Keluarga: Prosesi Pemakaman di Tana Toraja

"Tempat diadakannya pesta itu di sebuah kompleks keluarga suku Toraja, yang berada di sebuah tanah lapang. Di seputar tanah lapang itu didirikan rumah-rumah panggung khas Toraja semi permanen, tempat di mana keluarga besar dan para tamu berkunjung..

SM-3T: Panorama Alam

"Sekelompok kuda Sumbawa menikmati kehangatan dan kesegaran pantai. Sungguh panorama alam yang sangat elok. (by: rukin firda)"

Bersama Keluarga

"Foto bersama Mas Ayik dan Arga saat berwisata ke Tana Toraja."

Rabu, 01 Januari 2014

Menyambut Tahun Baru 2014

Tahun baru ini, kami memutuskan tidak ke mana-mana. Tentu saja setelah menimbang-nimbang dari beberapa alternatif agenda. Antara lain: ke Tuban, bawa tenda, nge-camp di pantai, di hutan mangrove. Di hutan mangrove itu, tentu saja, penuh dengan tanaman mangrove. Menghampar sekitar tiga kilometer, mulai dari sisi terminal baru ke arah barat. Di hutan mangrove itu ada camping ground-nya, ada juga penginapan dan tentu saja para penjual makanan dan pernak-pernik khas wisata pantai. Rumah kami, di Desa Jenu, tidak terlalu jauh dari hutan mangrove itu, hanya sekitar tiga kilometer. Kami membayangkan nge-camp di hutan itu, bersama para keponakan, sambil bakar-bakar jagung, ketela, sosis, bakso, dan makan mie instan. Menikmati malam tahun baru. Tentu mengasyikkan, namun untuk saat ini, rasanya belum memungkinkan.  

Agenda kedua, ke Ponorogo, Menemani bapak dan ibu. Namun karena ada adik-adik yang juga berkeinginan ke Ponorogo, akhirnya adik-adiklah yang menemani bapak dan ibu. Kami cukup meminjamkan mobil dan menyiapkan bensinnya saja. 

Agenda ketiga, di rumah saja. Kebetulan saya kemarin baru saja dari dokter. Saya kena radang tenggorokan, tiga hari menahan sakit di tenggorokan dan rasa njarem di leher, akhirnya harus menyerah pada suntik dan obat dokter.  Sebelumnya saya coba mengobati sendiri dengan obat herbal yang biasanya cukup manjur. Namun mungkin selama sakit itu aktivitas saya cukup tinggi, maka sakitnya nggak hilang-hilang. Dengan obat dan antibiotik dari dokter, sakitnya berangsur berkurang, meski setelah minum obat, rasa kantuk selalu menyerang nyaris tanpa bisa ditahan. Artinya, saya dipaksa istirahat. Ya sudah, sejak kemarin, saya menikmati tidur sore, maksudnya tidur malam tapi sebelum pukul 21.00. Biasanya saya tidur menjelang tengah malam atau bahkan lewat tengah malam.
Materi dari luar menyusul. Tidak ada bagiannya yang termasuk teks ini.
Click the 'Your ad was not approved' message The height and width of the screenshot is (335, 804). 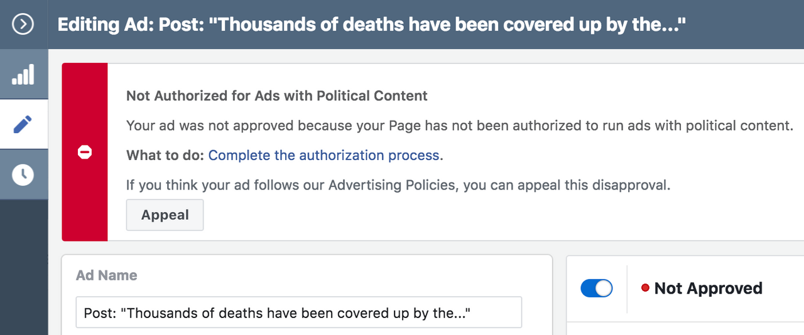460,125

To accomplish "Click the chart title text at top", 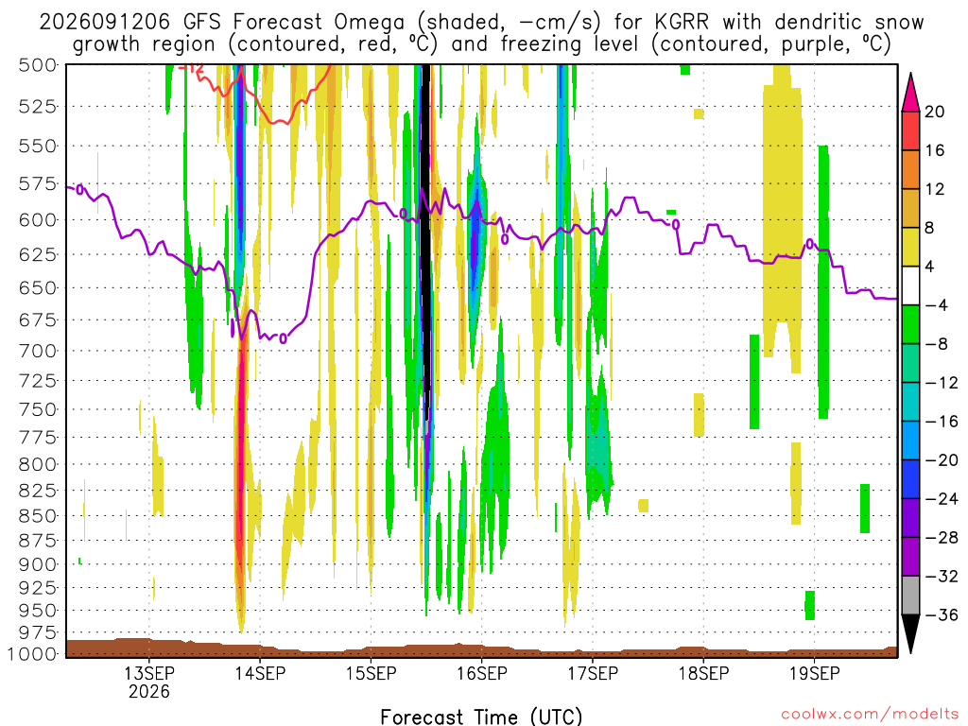I will (481, 33).
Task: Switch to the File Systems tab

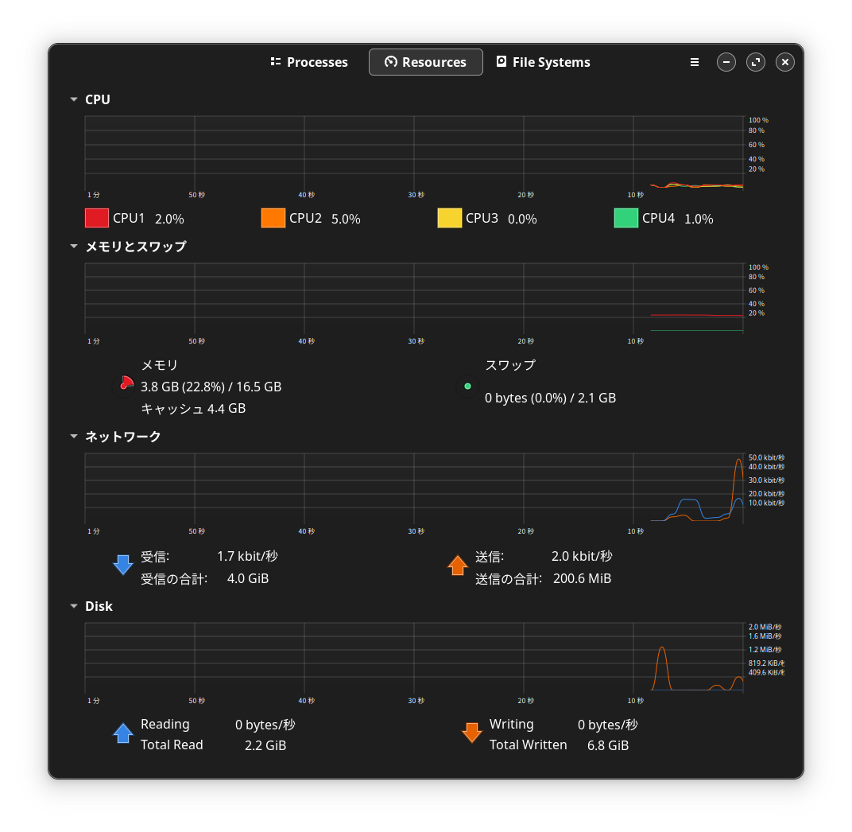Action: coord(544,62)
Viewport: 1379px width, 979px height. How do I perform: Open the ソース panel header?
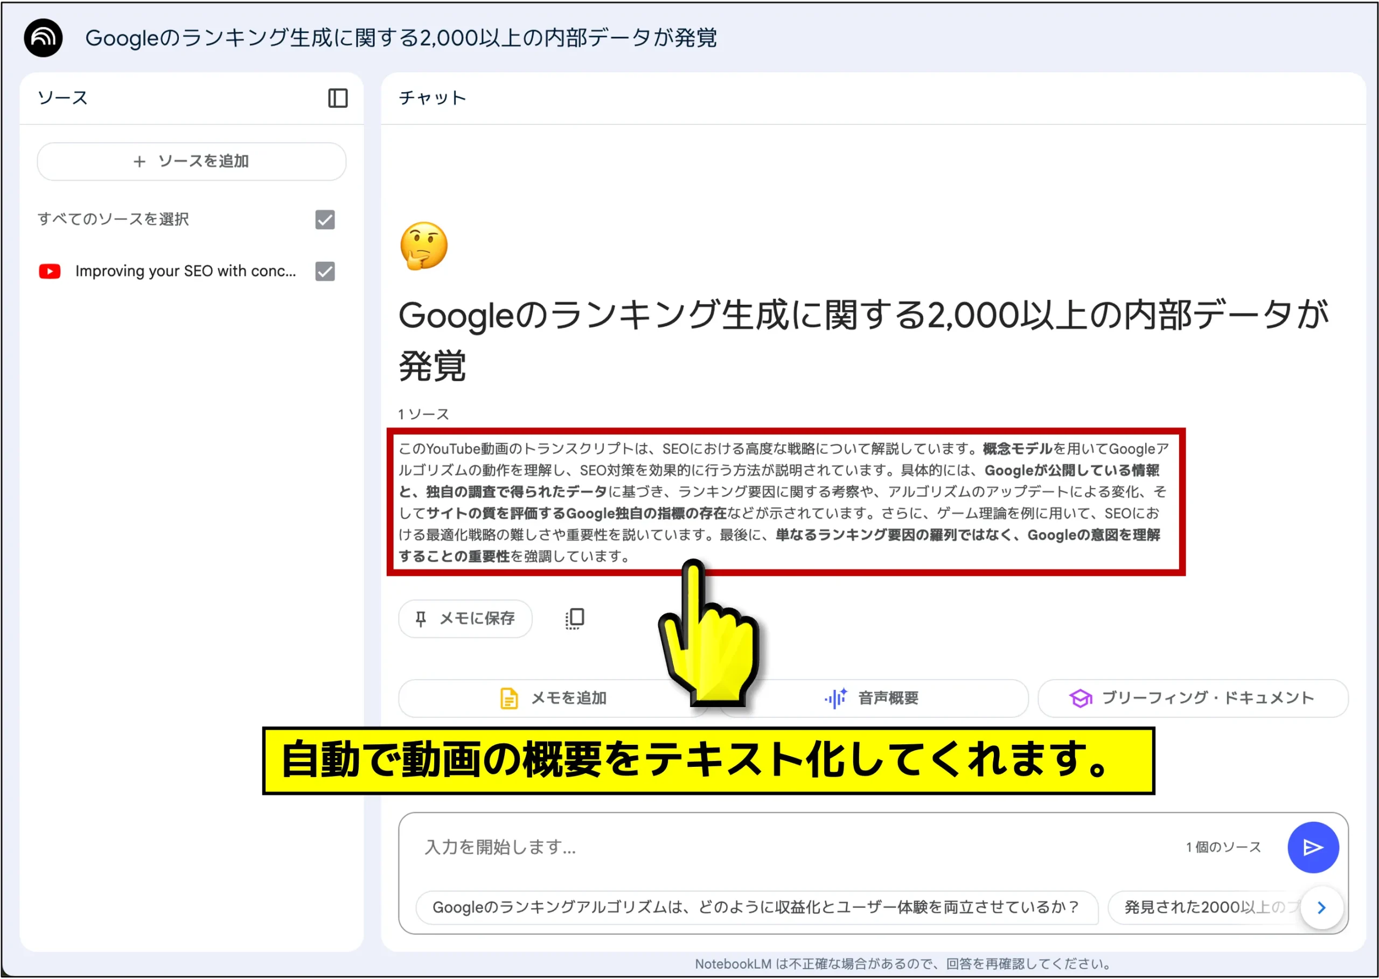63,98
Kami memilih alternatif ketiga. Di rumah saja. Pagi tadi adik yang tinggal di Gedangan, SMS dan mau bergabung di Karah. Suaminya kerja di Laos. Melewati malam tahun baru hanya berdua dengan anak semata wayangnya, di lingkungan perumahan yang sepi karena para penghuninya banyak yang keluar kota, membuat dia merasa kurang nyaman. Maka sejak sore tadi, dia sudah boyongan ke rumah kami, di Karah.

Hari ini saya memasak seperti biasa, hanya jumlahnya saja yang lebih banyak. Belanja juga di tukang sayur langganan saja. Seadanya yang dibawa tukang sayur. Ayam kampung dan kepiting. Ayam kampung saya masak opor, kepiting saya masak kare, sudah ada kering tempe bikinan ibu, dan sambal terasi. Juga krupuk udang. Selebihnya buah-buahan: salak, buah naga, pepaya, apel, pear. Buah-buahan itu sebagian besar datang sendiri, tidak beli. Juga pisang rebus. Oya, juga rengginang lorjuk, kacang bawang dan emping goreng. Full asam urat. Hehe.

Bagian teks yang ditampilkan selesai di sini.